Les Haredim affluent au Tombeau de Rachel pour prier pour Tsahal – et pour ne pas s’enrôler

À l'occasion de la date de la mort de la matriarche, les ultra-orthodoxes ne voient aucune contradiction dans le fait de lui demander de protéger les soldats tout en empêchant les Haredim de s'enrôler

Le rabbin Daniel Deei, qui organise et soutient financièrement des études de Torah 24 heures sur 24, au Tombeau de Rachel, à Bethléem, le 11 novembre 2024. (Crédit : Mati Wagner/Times of Israel)
Le rabbin Daniel Deei, qui organise et soutient financièrement des études de Torah 24 heures sur 24, au Tombeau de Rachel, à Bethléem, le 11 novembre 2024. (Crédit : Mati Wagner/Times of Israel)

Tombeau de Rachel, Bethléem – Un jour normal, il est possible de conduire de l’intérieur de la Ligne verte d’Israël jusqu’au Tombeau de Rachel à Bethléem, en Cisjordanie.

Mais lundi après-midi, veille du 11 du mois de Cheshvan, jusqu’au mardi suivant le coucher du soleil, si vous tapiez « Tombeau de Rachel » dans l’application de navigation Waze et que vous suiviez ses indications, vous vous seriez retrouvés sur le parking du stade Teddy de Jérusalem.

Des agents de liaison portant des gilets de sécurité à haute visibilité dirigent les foules émergeant de leurs voitures vers des rangées d’autobus qui font la navette avec les pèlerins pour le trajet de 15 minutes vers ce qui est, selon la tradition juive, chrétienne et musulmane, le lieu de sépulture de la matriarche biblique Rachel.

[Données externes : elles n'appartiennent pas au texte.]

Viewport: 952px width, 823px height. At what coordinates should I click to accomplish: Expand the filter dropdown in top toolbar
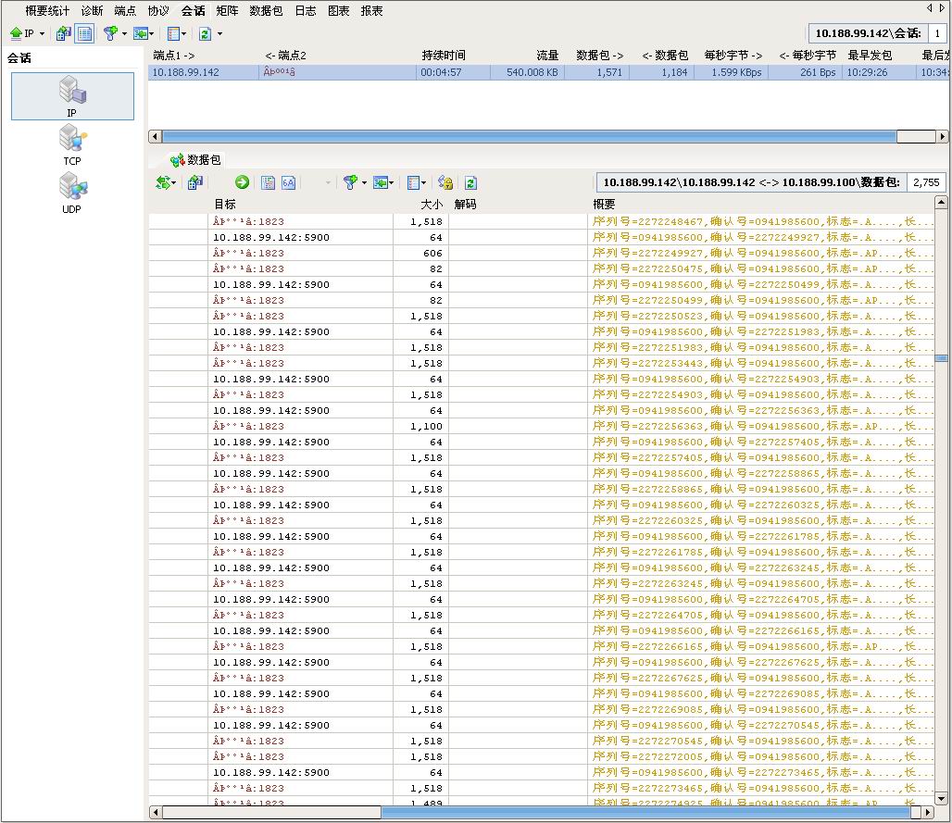coord(124,34)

À l’entrée du tombeau, le bus est pris en charge par deux jeunes hommes ultra-orthodoxes – ou haredim – qui distribuent des sacs offerts par le mouvement hassidique Lelov. Ces sacs contiennent une bouteille d’eau minérale, un petit gâteau et un magazine intitulé Mama Rachel, titré « Mère, pour combien de temps encore », dans une allusion à la rédemption finale.

Selon la tradition juive, c’est le 11 de Cheshvan, il y a plus de 3 000 ans, que Rachel est morte en donnant naissance à son deuxième fils, Benjamin, comme le raconte la Genèse 35:16.

Cette année, à l’occasion de l’anniversaire de la mort de la matriarche, sa tombe est devenue le point de convergence d’un cri de ralliement typiquement haredi visant à soutenir l’effort de guerre actuel d’Israël. Cet effort ne se fait pas par des balles, des bombes, des chars et des avions de combat, mais par des prières et l’étude de la Torah.

Prières au Tombeau de Rachel, à Bethléem. 11 novembre 2024. (Crédit : Mati Wagner/Times of Israel)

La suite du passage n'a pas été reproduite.